One of our p.D313Y patients (patient 3.0.) showed minimal signs seen in patients with FD, requiring further follow-up by an ophthalmologist. Unfortunately, neither patient 4.0 nor her relatives agreed to a detailed examination at the FD centre. However, the neurological findings, imaging results, CSF analysis, and the clinical course of the disease do not support the influence of the p.D313Y allele on our patient’s clinical symptoms to date.

Therefore, our study brings a negative answer to the question of whether we should routinely screen all patients after the first clinical event suggestive of MS for FD. We did not demonstrate pathogenic carriage of the GLA variant in any of the 160 patients. However, the prevalence of VUS in our cohort was 2.50%, which we consider at least slightly higher compared with the healthy population based on available data [34]. Although the clinical significance of the detected GLA variants is still debated, they do not represent a standard indication for initiating FD-specific treatment. It should also be considered that the stress and psychosocial impact associated with repeated examinations while monitoring FD in VUS carriers with MS can negatively influence the MS course and can be harmful from this point of view [35].

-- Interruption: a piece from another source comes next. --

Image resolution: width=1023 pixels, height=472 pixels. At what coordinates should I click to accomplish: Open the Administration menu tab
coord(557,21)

However, given the potential overlap between clinical and laboratory features, it is still necessary to identify red flags and include FD in the differential diagnosis of MS. This is particularly the case when both diagnoses can explain clinical findings and MRI fails to differentiate between white matter hyperintensities of MS or FD origin. The absence of OCBs in CSF, especially in combination with previous findings, is also cautionary (Table 1). In such patients, it is advisable to complete an essential screening of organ manifestations, including urinalysis (proteinuria), eye examination, and cardiac examinations, including ECG and echocardiography. These investigations are commonly available and performed as part of the safety monitoring of patients with MS treated with some disease-modifying drugs. In the case of non-physiological findings during these examinations or organ manifestations associated with FD in the personal or family history, we recommend genetic testing.

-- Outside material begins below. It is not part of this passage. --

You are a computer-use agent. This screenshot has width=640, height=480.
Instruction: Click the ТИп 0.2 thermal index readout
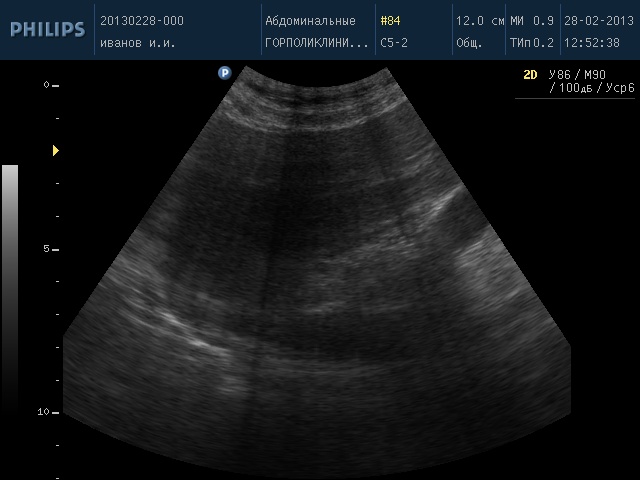click(531, 43)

Some limitations of the study should be noted. First, our population was relatively small. Second, further research is required in the VUS field concerning their clinical relevance and indication for treatment. Third, our analysis does not directly compare the prevalence of GLA variants in MS and healthy populations. Fourth, one patient with VUS did not agree to a detailed examination at the FD centre. And fifth, different screening methods were used for males and females. The GLA gene sequencing was performed only in males with abnormal AGAL activity and/or elevated lyso-GB3. In contrast, all samples obtained from female patients were sequenced. This may lead to underestimated frequency of several VUS or benign variants in hemizygous males in whom a high residual enzyme activity is preserved, and lyso-Gb3 remains low. Future studies investigating the whole spectrum of genetic variants should use GLA sequencing in all male patients. 

To sum up, the prevalence of FD in the population of suspected or definite MS patients seems to be very low. In general, the clinical significance of identified GLA gene variants is still debatable but is not a standard indication for FD therapy. Thus, our results do not support routine FD screening in all patients with possible MS. However, due to the frequent overlap of clinical and laboratory signs, there is still a need to look for red flags and include FD in the differential diagnosis of MS.